PubMed 12111250
Referenced in: none
Automatically associated channels: ClC4 , ClCK1 , Kir1.1
Title: Barttin increases surface expression and changes current properties of ClC-K channels.
Authors: Siegfried Waldegger, Nikola Jeck, Petra Barth, Melanie Peters, Helga Vitzthum, Konrad Wolf, Armin Kurtz, Martin Konrad, Hannsjörg W Seyberth
Journal, date & volume: Pflugers Arch., 2002 Jun , 444, 411-8
PubMed link: http://www.ncbi.nlm.nih.gov/pubmed/12111250
Abstract
The term Bartter syndrome encompasses a heterogeneous group of autosomal recessive salt-losing nephropathies that are caused by disturbed transepithelial sodium chloride reabsorption in the distal nephron. Mutations have been identified in the NKCC2 (Na(+)-K(+)-2Cl(-)) cotransporter and ROMK potassium channel, which cooperate in the process of apical sodium chloride uptake, and ClC-Kb chloride channels, which mediate basolateral chloride release. Recently, mutations in barttin, a protein not related to any known ion transporter or channel, were described in BSND, a variant of Bartter syndrome associated with sensorineural deafness. Here we show that barttin functions as an activator of ClC-K chloride channels.

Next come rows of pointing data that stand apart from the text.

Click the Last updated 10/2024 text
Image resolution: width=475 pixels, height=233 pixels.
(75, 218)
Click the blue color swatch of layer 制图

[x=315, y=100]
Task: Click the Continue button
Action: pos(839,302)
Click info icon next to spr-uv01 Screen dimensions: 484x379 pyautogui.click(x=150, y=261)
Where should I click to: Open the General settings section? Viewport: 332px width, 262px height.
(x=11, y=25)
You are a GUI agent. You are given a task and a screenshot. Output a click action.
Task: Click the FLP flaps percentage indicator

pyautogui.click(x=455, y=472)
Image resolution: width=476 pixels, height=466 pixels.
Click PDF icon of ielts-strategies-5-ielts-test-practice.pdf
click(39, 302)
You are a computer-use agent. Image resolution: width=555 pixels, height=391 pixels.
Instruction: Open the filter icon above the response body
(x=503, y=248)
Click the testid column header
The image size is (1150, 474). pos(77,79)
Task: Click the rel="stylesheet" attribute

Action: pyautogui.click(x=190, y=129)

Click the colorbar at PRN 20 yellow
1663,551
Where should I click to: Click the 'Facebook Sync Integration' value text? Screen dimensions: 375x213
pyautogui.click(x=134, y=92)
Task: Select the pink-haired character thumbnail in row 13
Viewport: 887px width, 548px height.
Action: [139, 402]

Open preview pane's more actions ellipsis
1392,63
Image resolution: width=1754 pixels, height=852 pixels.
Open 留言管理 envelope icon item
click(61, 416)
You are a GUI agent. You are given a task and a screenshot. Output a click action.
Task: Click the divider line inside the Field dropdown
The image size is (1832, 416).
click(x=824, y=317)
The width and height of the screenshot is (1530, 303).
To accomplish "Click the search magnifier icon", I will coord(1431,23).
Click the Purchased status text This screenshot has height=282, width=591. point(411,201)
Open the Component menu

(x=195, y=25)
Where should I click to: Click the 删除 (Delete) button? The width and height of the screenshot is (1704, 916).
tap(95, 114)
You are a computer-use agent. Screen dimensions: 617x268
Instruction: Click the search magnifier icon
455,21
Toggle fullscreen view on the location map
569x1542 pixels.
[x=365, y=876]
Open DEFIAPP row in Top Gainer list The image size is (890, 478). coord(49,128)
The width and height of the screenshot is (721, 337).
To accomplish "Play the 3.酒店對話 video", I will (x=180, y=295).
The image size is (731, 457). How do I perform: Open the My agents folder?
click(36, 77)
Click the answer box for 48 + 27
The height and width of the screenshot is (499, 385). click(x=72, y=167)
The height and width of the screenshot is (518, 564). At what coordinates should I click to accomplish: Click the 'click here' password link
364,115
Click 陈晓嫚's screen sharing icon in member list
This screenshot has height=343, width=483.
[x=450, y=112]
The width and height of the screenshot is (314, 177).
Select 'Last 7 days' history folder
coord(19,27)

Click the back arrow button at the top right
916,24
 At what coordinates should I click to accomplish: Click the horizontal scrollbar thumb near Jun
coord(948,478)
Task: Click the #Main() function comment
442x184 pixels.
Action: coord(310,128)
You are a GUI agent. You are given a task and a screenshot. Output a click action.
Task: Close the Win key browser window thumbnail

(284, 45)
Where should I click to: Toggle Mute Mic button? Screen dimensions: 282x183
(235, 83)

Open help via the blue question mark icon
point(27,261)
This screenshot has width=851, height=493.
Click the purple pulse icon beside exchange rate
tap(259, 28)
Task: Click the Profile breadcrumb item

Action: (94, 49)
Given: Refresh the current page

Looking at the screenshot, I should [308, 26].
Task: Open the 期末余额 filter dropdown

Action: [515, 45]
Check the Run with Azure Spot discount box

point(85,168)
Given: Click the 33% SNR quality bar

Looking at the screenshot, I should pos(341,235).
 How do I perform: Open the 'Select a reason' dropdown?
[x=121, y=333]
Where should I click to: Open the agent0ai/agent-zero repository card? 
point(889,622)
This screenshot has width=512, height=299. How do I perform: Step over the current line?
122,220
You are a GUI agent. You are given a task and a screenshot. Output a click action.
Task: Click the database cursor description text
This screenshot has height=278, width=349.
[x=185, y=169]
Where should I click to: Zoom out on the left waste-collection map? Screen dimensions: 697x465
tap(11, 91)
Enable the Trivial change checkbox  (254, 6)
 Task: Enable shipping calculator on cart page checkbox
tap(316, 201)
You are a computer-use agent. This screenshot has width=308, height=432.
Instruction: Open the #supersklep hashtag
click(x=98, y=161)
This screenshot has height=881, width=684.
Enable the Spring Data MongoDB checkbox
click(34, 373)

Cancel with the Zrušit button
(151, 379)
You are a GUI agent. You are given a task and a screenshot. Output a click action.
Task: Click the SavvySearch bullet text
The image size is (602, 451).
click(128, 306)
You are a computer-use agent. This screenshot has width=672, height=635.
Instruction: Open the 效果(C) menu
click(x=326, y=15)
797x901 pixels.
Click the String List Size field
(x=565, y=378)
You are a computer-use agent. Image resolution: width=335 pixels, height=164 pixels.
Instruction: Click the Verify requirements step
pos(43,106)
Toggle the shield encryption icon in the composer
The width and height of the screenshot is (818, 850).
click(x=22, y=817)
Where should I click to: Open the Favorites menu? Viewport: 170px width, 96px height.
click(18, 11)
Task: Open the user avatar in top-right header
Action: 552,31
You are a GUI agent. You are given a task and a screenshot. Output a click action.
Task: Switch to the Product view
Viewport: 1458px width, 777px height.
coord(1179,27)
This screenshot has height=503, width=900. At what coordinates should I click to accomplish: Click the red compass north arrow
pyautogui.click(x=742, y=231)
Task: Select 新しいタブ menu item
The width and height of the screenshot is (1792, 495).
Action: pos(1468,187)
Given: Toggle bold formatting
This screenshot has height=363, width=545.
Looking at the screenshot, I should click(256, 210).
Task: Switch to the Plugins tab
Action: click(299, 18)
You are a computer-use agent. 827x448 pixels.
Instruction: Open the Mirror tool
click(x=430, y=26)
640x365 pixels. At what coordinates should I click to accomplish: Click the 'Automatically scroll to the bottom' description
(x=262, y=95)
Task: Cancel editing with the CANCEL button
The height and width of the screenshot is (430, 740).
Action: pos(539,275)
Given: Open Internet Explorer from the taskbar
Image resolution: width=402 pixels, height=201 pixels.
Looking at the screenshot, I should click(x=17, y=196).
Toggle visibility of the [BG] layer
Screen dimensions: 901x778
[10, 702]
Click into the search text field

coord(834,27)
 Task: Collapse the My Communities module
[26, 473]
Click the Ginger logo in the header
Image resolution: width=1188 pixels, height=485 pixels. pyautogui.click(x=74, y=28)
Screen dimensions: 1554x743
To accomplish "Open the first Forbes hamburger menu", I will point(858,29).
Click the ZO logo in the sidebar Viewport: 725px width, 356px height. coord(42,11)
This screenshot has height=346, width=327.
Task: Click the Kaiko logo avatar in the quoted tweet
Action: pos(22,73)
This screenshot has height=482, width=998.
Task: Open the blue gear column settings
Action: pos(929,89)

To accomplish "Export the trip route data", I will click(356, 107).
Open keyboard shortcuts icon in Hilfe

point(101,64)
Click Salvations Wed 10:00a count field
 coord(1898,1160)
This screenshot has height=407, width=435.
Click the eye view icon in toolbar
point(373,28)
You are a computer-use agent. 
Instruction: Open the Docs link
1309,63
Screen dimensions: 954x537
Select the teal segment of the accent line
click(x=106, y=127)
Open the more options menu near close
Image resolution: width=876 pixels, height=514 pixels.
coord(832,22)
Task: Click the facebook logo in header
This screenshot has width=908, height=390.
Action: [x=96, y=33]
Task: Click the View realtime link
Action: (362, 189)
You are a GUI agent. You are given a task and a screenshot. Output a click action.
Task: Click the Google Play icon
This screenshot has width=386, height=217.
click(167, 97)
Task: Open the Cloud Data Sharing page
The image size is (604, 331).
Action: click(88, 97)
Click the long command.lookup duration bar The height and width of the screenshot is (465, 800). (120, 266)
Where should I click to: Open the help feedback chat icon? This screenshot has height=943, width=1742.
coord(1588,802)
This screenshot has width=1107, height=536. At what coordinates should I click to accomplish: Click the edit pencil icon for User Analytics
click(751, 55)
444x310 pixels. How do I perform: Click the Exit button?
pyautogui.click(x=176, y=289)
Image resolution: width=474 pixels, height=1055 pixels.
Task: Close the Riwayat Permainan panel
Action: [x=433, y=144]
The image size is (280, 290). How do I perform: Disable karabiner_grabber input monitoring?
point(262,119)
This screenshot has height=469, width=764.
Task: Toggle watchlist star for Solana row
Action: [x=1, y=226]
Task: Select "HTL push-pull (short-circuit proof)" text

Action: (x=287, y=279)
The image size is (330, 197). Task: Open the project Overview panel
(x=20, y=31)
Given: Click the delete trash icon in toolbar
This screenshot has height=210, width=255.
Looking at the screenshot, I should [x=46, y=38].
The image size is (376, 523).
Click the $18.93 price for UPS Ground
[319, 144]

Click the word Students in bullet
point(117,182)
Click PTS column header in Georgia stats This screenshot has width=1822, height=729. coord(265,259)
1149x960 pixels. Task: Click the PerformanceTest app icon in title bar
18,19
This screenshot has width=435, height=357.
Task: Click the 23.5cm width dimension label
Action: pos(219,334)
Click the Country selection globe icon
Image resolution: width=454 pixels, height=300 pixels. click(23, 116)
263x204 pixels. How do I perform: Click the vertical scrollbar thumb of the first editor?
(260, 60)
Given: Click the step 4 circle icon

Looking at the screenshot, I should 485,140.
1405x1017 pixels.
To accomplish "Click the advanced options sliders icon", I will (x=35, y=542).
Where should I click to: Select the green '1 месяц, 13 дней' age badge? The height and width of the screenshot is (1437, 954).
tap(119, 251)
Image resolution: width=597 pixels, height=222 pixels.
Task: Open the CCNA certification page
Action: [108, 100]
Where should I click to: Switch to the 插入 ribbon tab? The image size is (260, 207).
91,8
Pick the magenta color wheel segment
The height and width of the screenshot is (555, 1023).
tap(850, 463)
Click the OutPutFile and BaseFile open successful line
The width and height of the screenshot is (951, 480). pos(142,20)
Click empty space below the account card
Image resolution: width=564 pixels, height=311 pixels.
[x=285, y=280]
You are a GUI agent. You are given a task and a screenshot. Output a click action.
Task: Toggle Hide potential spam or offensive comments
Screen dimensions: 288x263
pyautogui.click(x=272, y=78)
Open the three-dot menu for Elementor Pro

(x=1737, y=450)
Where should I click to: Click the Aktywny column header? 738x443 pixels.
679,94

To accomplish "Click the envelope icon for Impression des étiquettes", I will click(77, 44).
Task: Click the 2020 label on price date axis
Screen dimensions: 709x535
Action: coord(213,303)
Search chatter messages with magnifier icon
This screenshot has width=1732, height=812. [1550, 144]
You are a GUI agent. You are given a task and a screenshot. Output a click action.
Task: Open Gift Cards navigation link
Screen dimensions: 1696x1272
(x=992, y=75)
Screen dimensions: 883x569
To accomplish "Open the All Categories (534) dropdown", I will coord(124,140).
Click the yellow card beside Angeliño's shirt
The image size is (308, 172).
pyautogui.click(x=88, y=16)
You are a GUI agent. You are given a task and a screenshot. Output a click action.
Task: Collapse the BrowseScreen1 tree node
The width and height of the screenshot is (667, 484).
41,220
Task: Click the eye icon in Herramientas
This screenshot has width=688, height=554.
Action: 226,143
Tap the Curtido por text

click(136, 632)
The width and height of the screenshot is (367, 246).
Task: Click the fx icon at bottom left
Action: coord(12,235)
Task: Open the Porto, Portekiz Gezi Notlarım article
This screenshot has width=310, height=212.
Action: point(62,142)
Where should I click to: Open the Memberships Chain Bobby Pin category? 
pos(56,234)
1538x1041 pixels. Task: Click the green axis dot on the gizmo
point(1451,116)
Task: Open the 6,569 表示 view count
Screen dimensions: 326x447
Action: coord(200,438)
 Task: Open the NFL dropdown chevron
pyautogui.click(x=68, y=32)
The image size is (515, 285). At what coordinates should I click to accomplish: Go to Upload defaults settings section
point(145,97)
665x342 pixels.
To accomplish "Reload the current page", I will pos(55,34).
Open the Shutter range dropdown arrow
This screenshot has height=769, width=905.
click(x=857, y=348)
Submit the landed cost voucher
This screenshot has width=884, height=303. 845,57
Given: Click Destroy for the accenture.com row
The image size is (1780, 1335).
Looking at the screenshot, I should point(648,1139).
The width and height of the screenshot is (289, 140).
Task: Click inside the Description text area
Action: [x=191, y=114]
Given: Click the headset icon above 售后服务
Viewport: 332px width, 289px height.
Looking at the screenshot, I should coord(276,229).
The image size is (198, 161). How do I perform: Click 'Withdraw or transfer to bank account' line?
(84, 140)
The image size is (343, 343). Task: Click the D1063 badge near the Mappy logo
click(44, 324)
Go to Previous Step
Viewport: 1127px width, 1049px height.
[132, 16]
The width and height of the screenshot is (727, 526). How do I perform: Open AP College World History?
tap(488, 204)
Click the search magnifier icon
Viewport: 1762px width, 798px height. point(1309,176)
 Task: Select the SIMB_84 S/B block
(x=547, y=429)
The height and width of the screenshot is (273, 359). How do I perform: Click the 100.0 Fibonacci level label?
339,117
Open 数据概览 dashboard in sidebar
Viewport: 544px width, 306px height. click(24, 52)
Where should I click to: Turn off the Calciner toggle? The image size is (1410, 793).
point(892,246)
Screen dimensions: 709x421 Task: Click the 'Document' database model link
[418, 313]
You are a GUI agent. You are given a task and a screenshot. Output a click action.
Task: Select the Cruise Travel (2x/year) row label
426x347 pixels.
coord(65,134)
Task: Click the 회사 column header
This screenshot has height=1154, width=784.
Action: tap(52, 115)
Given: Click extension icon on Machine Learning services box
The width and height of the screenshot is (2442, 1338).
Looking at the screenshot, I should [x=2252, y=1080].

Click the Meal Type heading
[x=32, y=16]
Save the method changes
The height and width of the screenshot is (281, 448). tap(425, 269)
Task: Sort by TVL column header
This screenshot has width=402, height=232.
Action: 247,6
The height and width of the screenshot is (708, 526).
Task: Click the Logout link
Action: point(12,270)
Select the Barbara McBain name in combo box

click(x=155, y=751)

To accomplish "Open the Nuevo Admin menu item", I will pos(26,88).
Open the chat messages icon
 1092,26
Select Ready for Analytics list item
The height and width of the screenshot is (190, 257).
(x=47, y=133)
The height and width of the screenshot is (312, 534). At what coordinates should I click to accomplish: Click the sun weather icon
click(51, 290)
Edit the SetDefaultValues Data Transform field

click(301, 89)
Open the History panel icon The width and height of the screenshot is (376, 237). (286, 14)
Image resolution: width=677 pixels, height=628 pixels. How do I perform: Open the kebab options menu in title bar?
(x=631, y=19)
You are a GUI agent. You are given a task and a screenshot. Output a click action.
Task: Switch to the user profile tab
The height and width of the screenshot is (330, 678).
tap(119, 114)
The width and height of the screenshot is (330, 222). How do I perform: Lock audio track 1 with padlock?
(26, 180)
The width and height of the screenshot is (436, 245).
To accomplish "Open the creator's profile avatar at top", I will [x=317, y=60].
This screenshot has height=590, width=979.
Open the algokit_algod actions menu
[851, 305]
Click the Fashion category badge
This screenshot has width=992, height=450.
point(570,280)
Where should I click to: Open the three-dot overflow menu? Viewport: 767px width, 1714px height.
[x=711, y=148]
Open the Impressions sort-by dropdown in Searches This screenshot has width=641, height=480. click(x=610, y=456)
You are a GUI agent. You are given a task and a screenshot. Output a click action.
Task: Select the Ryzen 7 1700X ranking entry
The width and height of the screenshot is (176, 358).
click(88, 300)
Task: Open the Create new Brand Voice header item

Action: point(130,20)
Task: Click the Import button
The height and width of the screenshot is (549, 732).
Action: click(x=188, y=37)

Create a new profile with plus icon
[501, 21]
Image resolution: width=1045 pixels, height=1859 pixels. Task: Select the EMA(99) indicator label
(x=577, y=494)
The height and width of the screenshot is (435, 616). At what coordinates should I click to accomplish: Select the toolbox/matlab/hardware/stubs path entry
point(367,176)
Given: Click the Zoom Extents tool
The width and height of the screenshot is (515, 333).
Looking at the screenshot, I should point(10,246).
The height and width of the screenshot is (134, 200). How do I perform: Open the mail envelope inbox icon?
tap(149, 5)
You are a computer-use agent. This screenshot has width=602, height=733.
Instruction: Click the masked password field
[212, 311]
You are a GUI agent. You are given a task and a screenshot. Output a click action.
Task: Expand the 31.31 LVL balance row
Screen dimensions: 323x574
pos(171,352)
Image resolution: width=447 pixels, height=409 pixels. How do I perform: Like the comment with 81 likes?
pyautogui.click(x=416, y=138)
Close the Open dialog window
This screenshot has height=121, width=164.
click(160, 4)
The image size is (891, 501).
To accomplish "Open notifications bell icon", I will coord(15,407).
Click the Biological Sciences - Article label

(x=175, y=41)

Expression of barttin together with ClC-K in Xenopus oocytes increased ClC-K current amplitude, changed ClC-K biophysical properties, and enhanced ClC-K abundance in the cell membrane. Co-immunoprecipitation revealed a direct interaction of barttin with ClC-K. We performed in situ hybridization on rat kidney slices and RT-PCR analysis on microdissected nephron segments to prove co-expression of barttin, ClC-K1 and ClC-K2 along the distal nephron. Functional analysis of BSND-associated point mutations revealed impaired ClC-K activation by barttin. The results demonstrate regulation of a CLC chloride channel by an accessory protein and indicate that ClC-K activation by barttin is required for adequate tubular salt reabsorption.